Listed entries =
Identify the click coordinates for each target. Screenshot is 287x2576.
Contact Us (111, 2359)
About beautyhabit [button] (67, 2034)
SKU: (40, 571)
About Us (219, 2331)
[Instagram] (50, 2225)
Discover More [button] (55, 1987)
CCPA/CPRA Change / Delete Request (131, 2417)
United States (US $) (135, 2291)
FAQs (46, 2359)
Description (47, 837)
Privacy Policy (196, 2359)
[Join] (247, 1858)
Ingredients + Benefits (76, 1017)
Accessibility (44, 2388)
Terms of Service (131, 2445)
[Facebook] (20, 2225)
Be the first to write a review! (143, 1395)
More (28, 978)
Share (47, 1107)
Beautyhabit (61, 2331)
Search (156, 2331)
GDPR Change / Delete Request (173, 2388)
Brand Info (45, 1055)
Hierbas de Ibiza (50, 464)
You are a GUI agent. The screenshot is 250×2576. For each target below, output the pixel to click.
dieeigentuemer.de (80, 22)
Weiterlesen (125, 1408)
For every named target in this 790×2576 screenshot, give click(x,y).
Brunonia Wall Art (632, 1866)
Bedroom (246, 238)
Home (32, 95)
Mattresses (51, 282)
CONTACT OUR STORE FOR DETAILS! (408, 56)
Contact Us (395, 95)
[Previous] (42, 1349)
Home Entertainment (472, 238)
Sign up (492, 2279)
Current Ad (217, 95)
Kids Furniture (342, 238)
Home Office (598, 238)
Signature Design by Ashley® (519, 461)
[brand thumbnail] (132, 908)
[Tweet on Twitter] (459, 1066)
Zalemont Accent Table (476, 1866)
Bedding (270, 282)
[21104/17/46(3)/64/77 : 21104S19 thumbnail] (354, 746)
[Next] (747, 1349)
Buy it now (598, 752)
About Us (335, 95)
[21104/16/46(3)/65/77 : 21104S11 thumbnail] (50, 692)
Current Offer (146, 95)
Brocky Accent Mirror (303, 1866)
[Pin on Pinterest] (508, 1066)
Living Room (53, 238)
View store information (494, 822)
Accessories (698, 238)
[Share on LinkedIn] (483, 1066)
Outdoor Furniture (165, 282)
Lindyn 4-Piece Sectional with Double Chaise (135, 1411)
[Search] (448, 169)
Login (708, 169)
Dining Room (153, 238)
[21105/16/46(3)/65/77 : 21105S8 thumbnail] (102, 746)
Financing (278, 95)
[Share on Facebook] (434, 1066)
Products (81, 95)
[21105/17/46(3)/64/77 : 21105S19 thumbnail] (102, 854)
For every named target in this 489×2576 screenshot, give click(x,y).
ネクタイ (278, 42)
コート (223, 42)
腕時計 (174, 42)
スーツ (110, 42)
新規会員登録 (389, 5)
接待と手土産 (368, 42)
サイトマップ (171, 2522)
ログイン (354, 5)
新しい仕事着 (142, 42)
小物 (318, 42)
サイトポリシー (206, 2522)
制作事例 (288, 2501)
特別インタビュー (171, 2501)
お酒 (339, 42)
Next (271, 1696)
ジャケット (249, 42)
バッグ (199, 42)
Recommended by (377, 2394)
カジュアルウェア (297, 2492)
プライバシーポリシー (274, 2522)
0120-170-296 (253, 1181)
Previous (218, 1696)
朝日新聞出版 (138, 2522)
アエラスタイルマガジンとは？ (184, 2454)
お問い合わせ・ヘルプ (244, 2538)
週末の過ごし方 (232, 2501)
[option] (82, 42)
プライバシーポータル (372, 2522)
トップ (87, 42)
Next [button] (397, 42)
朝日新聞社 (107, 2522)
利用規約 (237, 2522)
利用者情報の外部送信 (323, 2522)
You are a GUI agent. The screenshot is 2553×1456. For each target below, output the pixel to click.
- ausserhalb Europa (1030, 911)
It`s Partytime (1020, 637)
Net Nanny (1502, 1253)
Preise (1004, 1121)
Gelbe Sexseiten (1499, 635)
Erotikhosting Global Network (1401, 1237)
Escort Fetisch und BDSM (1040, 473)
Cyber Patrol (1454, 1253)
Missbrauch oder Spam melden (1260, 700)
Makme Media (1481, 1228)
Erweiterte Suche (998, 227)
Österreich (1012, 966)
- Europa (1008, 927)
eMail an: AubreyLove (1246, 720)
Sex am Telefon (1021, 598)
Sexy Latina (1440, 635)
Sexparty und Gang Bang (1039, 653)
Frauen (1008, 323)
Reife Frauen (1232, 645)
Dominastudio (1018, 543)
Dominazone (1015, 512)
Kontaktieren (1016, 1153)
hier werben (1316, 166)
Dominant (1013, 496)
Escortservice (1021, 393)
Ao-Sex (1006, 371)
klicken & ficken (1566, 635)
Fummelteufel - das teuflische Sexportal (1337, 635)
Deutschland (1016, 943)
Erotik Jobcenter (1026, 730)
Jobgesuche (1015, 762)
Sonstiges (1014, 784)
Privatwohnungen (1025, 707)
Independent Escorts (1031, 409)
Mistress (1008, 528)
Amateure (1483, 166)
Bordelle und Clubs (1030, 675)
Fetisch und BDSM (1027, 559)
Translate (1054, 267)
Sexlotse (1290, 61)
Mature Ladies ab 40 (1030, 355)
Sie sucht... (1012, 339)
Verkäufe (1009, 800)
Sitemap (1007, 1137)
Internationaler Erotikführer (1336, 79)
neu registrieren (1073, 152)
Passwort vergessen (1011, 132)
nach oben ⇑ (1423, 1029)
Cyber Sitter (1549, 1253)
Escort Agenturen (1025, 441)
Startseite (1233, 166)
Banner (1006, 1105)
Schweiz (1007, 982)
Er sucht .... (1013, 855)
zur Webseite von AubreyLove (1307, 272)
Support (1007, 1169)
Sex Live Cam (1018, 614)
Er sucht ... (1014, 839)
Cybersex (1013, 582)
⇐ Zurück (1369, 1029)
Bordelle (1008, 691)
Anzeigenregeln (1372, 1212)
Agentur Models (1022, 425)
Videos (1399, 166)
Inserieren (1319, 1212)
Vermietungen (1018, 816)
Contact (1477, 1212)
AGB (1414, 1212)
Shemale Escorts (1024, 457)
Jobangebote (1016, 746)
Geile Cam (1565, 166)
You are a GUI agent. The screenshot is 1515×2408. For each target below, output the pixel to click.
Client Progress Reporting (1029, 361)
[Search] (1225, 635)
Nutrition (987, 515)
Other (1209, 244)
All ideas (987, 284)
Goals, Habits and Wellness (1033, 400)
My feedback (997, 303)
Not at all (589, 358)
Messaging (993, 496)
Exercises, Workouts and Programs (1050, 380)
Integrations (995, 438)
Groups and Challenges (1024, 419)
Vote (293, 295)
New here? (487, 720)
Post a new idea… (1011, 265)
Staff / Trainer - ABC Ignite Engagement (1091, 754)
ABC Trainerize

Task details =
Would you transcribe all of the data, keeping each line exact?

Output below =
Identify the click coordinates for each target. Screenshot is 287x2576.
Contact Us (111, 2359)
About beautyhabit [button] (67, 2034)
SKU: (40, 571)
About Us (219, 2331)
[Instagram] (50, 2225)
Discover More [button] (55, 1987)
CCPA/CPRA Change / Delete Request (131, 2417)
United States (US $) (135, 2291)
FAQs (46, 2359)
Description (47, 837)
Privacy Policy (196, 2359)
[Join] (247, 1858)
Ingredients + Benefits (76, 1017)
Accessibility (44, 2388)
Terms of Service (131, 2445)
[Facebook] (20, 2225)
Be the first to write a review! (143, 1395)
More (28, 978)
Share (47, 1107)
Beautyhabit (61, 2331)
Search (156, 2331)
GDPR Change / Delete Request (173, 2388)
Brand Info (45, 1055)
Hierbas de Ibiza (50, 464)
You are a GUI agent. The screenshot is 250×2576. For each target below, output the pixel to click.
dieeigentuemer.de (80, 22)
Weiterlesen (125, 1408)
For every named target in this 790×2576 screenshot, give click(x,y).
Brunonia Wall Art (632, 1866)
Bedroom (246, 238)
Home (32, 95)
Mattresses (51, 282)
CONTACT OUR STORE FOR DETAILS! (408, 56)
Contact Us (395, 95)
[Previous] (42, 1349)
Home Entertainment (472, 238)
Sign up (492, 2279)
Current Ad (217, 95)
Kids Furniture (342, 238)
Home Office (598, 238)
Signature Design by Ashley® (519, 461)
[brand thumbnail] (132, 908)
[Tweet on Twitter] (459, 1066)
Zalemont Accent Table (476, 1866)
Bedding (270, 282)
[21104/17/46(3)/64/77 : 21104S19 thumbnail] (354, 746)
[Next] (747, 1349)
Buy it now (598, 752)
About Us (335, 95)
[21104/16/46(3)/65/77 : 21104S11 thumbnail] (50, 692)
Current Offer (146, 95)
Brocky Accent Mirror (303, 1866)
[Pin on Pinterest] (508, 1066)
Living Room (53, 238)
View store information (494, 822)
Accessories (698, 238)
[Share on LinkedIn] (483, 1066)
Outdoor Furniture (165, 282)
Lindyn 4-Piece Sectional with Double Chaise (135, 1411)
[Search] (448, 169)
Login (708, 169)
Dining Room (153, 238)
[21105/16/46(3)/65/77 : 21105S8 thumbnail] (102, 746)
Financing (278, 95)
[Share on Facebook] (434, 1066)
Products (81, 95)
[21105/17/46(3)/64/77 : 21105S19 thumbnail] (102, 854)
For every named target in this 489×2576 screenshot, give click(x,y).
ネクタイ (278, 42)
コート (223, 42)
腕時計 (174, 42)
スーツ (110, 42)
新規会員登録 (389, 5)
接待と手土産 (368, 42)
サイトマップ (171, 2522)
ログイン (354, 5)
新しい仕事着 (142, 42)
小物 (318, 42)
サイトポリシー (206, 2522)
制作事例 (288, 2501)
特別インタビュー (171, 2501)
お酒 (339, 42)
Next (271, 1696)
ジャケット (249, 42)
バッグ (199, 42)
Recommended by (377, 2394)
カジュアルウェア (297, 2492)
プライバシーポリシー (274, 2522)
0120-170-296 (253, 1181)
Previous (218, 1696)
朝日新聞出版 (138, 2522)
アエラスタイルマガジンとは？ (184, 2454)
お問い合わせ・ヘルプ (244, 2538)
週末の過ごし方 (232, 2501)
[option] (82, 42)
プライバシーポータル (372, 2522)
トップ (87, 42)
Next [button] (397, 42)
朝日新聞社 (107, 2522)
利用規約 (237, 2522)
利用者情報の外部送信 (323, 2522)
You are a GUI agent. The screenshot is 2553×1456. For each target below, output the pixel to click.
- ausserhalb Europa (1030, 911)
It`s Partytime (1020, 637)
Net Nanny (1502, 1253)
Preise (1004, 1121)
Gelbe Sexseiten (1499, 635)
Erotikhosting Global Network (1401, 1237)
Escort Fetisch und BDSM (1040, 473)
Cyber Patrol (1454, 1253)
Missbrauch oder Spam melden (1260, 700)
Makme Media (1481, 1228)
Erweiterte Suche (998, 227)
Österreich (1012, 966)
- Europa (1008, 927)
eMail an: AubreyLove (1246, 720)
Sex am Telefon (1021, 598)
Sexy Latina (1440, 635)
Sexparty und Gang Bang (1039, 653)
Frauen (1008, 323)
Reife Frauen (1232, 645)
Dominastudio (1018, 543)
Dominazone (1015, 512)
Kontaktieren (1016, 1153)
hier werben (1316, 166)
Dominant (1013, 496)
Escortservice (1021, 393)
Ao-Sex (1006, 371)
klicken & ficken (1566, 635)
Fummelteufel - das teuflische Sexportal (1337, 635)
Deutschland (1016, 943)
Erotik Jobcenter (1026, 730)
Jobgesuche (1015, 762)
Sonstiges (1014, 784)
Privatwohnungen (1025, 707)
Independent Escorts (1031, 409)
Mistress (1008, 528)
Amateure (1483, 166)
Bordelle und Clubs (1030, 675)
Fetisch und BDSM (1027, 559)
Translate (1054, 267)
Sexlotse (1290, 61)
Mature Ladies ab 40 (1030, 355)
Sie sucht... (1012, 339)
Verkäufe (1009, 800)
Sitemap (1007, 1137)
Internationaler Erotikführer (1336, 79)
neu registrieren (1073, 152)
Passwort vergessen (1011, 132)
nach oben ⇑ (1423, 1029)
Cyber Sitter (1549, 1253)
Escort Agenturen (1025, 441)
Startseite (1233, 166)
Banner (1006, 1105)
Schweiz (1007, 982)
Er sucht .... (1013, 855)
zur Webseite von AubreyLove (1307, 272)
Support (1007, 1169)
Sex Live Cam (1018, 614)
Er sucht ... (1014, 839)
Cybersex (1013, 582)
⇐ Zurück (1369, 1029)
Bordelle (1008, 691)
Anzeigenregeln (1372, 1212)
Agentur Models (1022, 425)
Videos (1399, 166)
Inserieren (1319, 1212)
Vermietungen (1018, 816)
Contact (1477, 1212)
AGB (1414, 1212)
Shemale Escorts (1024, 457)
Jobangebote (1016, 746)
Geile Cam (1565, 166)
You are a GUI agent. The screenshot is 1515×2408. For each target below, output the pixel to click.
Client Progress Reporting (1029, 361)
[Search] (1225, 635)
Nutrition (987, 515)
Other (1209, 244)
All ideas (987, 284)
Goals, Habits and Wellness (1033, 400)
My feedback (997, 303)
Not at all (589, 358)
Messaging (993, 496)
Exercises, Workouts and Programs (1050, 380)
Integrations (995, 438)
Groups and Challenges (1024, 419)
Vote (293, 295)
New here? (487, 720)
Post a new idea… (1011, 265)
Staff / Trainer - ABC Ignite Engagement (1091, 754)
ABC Trainerize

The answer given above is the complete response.